Passage shown section start

Hardware and Sizing
This guide outlines the hardware requirements and sizing recommendations for Apache Ozone clusters of different scales. Proper hardware selection is critical for achieving optimal performance, reliability, and cost-effectiveness.
Note: Apache Ozone can run on a single node inside Kubernetes and serve all functionality for development, testing, and small workloads. The hardware specifications in this guide reflect common configurations for production deployments. Your choice of hardware should depend on your desired scale, performance requirements, and workload characteristics.
Hardware Selection Principles
When planning an Ozone deployment, consider these key principles:
- Separate Metadata and Data Hardware: Metadata services (OM, SCM) have different requirements than data services (Datanodes).
- SSD/NVMe for Metadata: All metadata services require fast storage for RocksDB.
- Scale Metadata Vertically: Add more resources to existing metadata nodes rather than more nodes.
- Scale Datanodes Horizontally: Add more datanode machines as capacity and throughput needs grow.
- Plan for Failure: Size the cluster to handle expected failures of drives and nodes.
Metadata Node Hardware
Metadata nodes run the Ozone Manager (OM) and Storage Container Manager (SCM) services, which require careful hardware consideration for performance and reliability.
Ozone Manager (OM) Node Requirements
Component | Minimum (Dev/Test) | Recommended (Production) | Enterprise Scale |
---|---|---|---|
CPU | 8 cores | 16+ cores | 20-40 cores |
Memory | 16GB | 32-64GB | 128-256GB |
Java Heap | 8GB | 16-32GB | 48-96GB |
Metadata Storage | 100GB SSD | 1-4TB NVMe | 4-8TB NVMe (RAID1) |
Network | 1GbE | 10GbE | 25GbE+ |
Form Factor | VM or physical | 1U server | 1-2U server |
Key Considerations:
- Use enterprise-grade NVMe drives with power loss protection for production
- Configure RAID1 for metadata storage in enterprise deployments
- Avoid JVM heap sizes between 32-47GB due to compressed OOPs optimization cutoff
- For production workloads, consider dedicated systems for OM nodes
Storage Container Manager (SCM) Node Requirements
Component | Minimum (Dev/Test) | Recommended (Production) | Enterprise Scale |
---|---|---|---|
CPU | 8 cores | 16+ cores | 20-40 cores |
Memory | 16GB | 32-64GB | 128-256GB |
Java Heap | 8GB | 16-32GB | 48-96GB |
Metadata Storage | 100GB SSD | 1-4TB NVMe | 4-8TB NVMe (RAID1) |
Network | 1GbE | 10GbE | 25GbE+ |
Form Factor | VM or physical | 1U server | 1-2U server |
Key Considerations:
- SCM maintains container and pipeline state, requiring fast storage similar to OM
- As the cluster grows, SCM's memory and CPU needs increase with the number of containers and datanodes
- Container database state grows with the total number of containers in the system
Recon Node Requirements
For Recon, which provides analytics and monitoring capabilities:
Component | Minimum | Recommended |
---|---|---|
CPU | 4 cores | 8+ cores |
Memory | 12GB | 16-32GB |
Java Heap | 6GB | 8-16GB |
Storage | 50GB SSD | 200GB+ SSD/NVMe |
Network | 1GbE | 10GbE |
Key Considerations:
- Recon's resource needs grow with cluster size
- For smaller clusters, Recon can be co-located with an OM or SCM node
- For large clusters with extensive monitoring needs, use a dedicated node
Datanode Hardware
Datanodes store the actual data and can be scaled horizontally based on capacity and performance requirements.

Passage shown section end
Material supplied section start

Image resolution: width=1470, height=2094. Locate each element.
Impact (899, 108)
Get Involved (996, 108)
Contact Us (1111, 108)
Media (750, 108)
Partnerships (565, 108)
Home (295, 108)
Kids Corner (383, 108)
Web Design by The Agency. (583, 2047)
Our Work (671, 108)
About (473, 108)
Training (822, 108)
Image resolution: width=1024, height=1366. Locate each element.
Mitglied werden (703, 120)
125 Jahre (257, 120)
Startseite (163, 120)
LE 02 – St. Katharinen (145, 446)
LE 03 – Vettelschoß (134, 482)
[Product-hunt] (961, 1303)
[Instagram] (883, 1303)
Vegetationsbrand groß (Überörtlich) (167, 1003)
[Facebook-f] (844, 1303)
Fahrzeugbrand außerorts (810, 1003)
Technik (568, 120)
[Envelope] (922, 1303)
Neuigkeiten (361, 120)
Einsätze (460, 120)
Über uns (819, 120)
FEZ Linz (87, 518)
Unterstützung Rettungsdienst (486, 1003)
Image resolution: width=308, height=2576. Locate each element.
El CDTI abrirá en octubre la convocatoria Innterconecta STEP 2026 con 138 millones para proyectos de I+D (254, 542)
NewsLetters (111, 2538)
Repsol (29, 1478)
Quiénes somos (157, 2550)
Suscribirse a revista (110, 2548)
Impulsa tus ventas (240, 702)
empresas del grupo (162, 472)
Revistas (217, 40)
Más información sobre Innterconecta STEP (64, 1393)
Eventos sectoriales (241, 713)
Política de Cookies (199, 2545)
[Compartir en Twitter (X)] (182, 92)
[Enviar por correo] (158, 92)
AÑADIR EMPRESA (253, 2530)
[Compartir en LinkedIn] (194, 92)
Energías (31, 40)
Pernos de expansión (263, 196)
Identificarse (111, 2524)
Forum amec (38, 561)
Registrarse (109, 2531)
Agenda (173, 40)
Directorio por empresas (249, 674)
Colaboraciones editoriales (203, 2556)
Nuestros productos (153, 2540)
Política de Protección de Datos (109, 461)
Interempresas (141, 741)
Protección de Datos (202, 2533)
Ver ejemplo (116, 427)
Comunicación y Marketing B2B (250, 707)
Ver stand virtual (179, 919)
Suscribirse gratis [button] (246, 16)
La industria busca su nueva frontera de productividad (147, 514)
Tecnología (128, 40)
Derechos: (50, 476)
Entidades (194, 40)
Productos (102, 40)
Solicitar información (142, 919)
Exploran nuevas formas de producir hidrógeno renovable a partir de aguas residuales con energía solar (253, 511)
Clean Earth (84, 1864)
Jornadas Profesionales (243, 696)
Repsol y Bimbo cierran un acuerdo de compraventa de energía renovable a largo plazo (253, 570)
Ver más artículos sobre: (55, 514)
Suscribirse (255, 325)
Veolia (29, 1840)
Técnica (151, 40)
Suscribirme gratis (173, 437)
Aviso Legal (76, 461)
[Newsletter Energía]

Material supplied section end

**Work task 1**
According to the hardware and sizing guide, why does the Storage Container Manager need fast storage like the Ozone Manager? Answer in one to three sentences.
**Work task 2**
Answer these questions from the hardware and sizing guide:
(a) What is the minimum memory listed for a Recon node?
(b) How does the guide say datanodes should be scaled?
(c) What network speed is recommended for an Ozone Manager node in production?
The data has no connection to the hardware and sizing guide.

**Answer section 1**
The Storage Container Manager keeps container and pipeline state, so it needs fast storage like the Ozone Manager.

**Answer section 2**
(a) 12GB.
(b) Datanodes should be scaled horizontally, by adding more datanode machines as capacity and throughput needs grow.
(c) 10GbE.